After the whole wheat cycle is done baking, I still bake it on Bake (#12) for another 15-20 minutes – seems to need it.
Otherwise, I’m happy with the machine, glad I have it, and it still warrants 5 stars.
UPDATE 5/6/18: OK, don’t ever do this: accidentally turn the bread machine off just as it’s about to enter its final rise. I kind of brushed the button with my sleeve – no, really! – and it turned itself off. *&^^$$@*(!!! OK, look in the manual – like for power outage. The manual tells you what to do but you have to do it within 6 minutes of the outage: unplug the machine, then plug it back in and hold down the start button for 3 seconds and release, and the machine should start up where it left off. If only. Maybe it’s because I turned the thing off – I should have accidentally flipped the circuit breaker. Anyway it didn’t work. Now I’m having to let the dough rise in the oven – I warmed it up some, turned it off – no idea what temperature, and no idea what temp the bread machine uses. So I set it to 170, the lowest it can go, let it warm up to maybe 100, turned it off, opened the door – so it’s rising nicely. Since I don’t know how well it’s rising – like, forming giant bubbles, rising too fast? – I can only guess and take it out when it gets to its usual machine rise height, then put it in the machine and use the Bake setting (#12). And see what happens.

*Recorded information*.
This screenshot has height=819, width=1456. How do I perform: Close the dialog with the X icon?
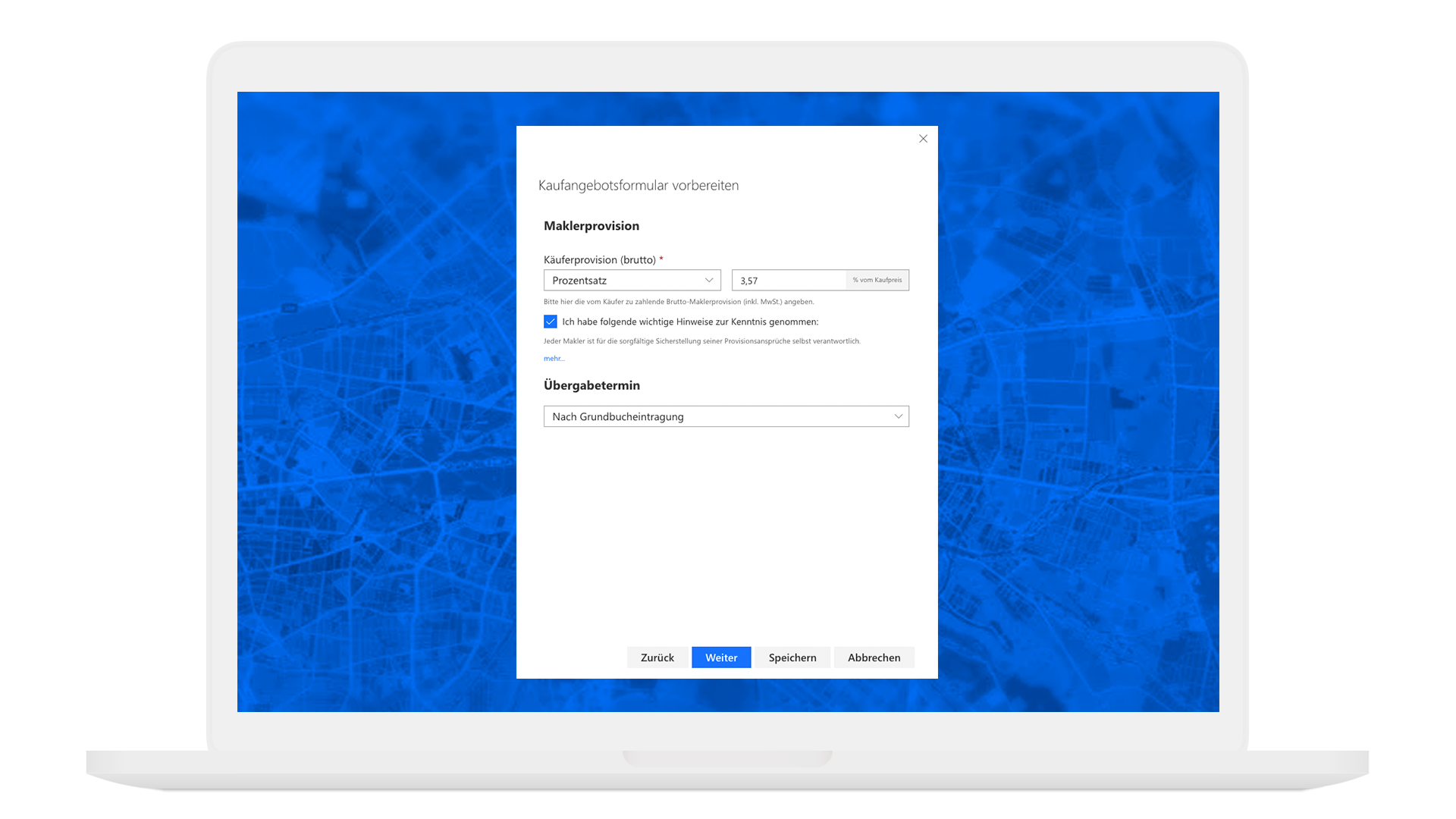pos(923,139)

*Goal of the exercise*.
Write out the bread machine review above from "After the whole" to "warrants 5 stars.", keeping every word and punctuation mark unchanged.

*Answer to the exercise*.
After the whole wheat cycle is done baking, I still bake it on Bake (#12) for another 15-20 minutes – seems to need it.
Otherwise, I’m happy with the machine, glad I have it, and it still warrants 5 stars.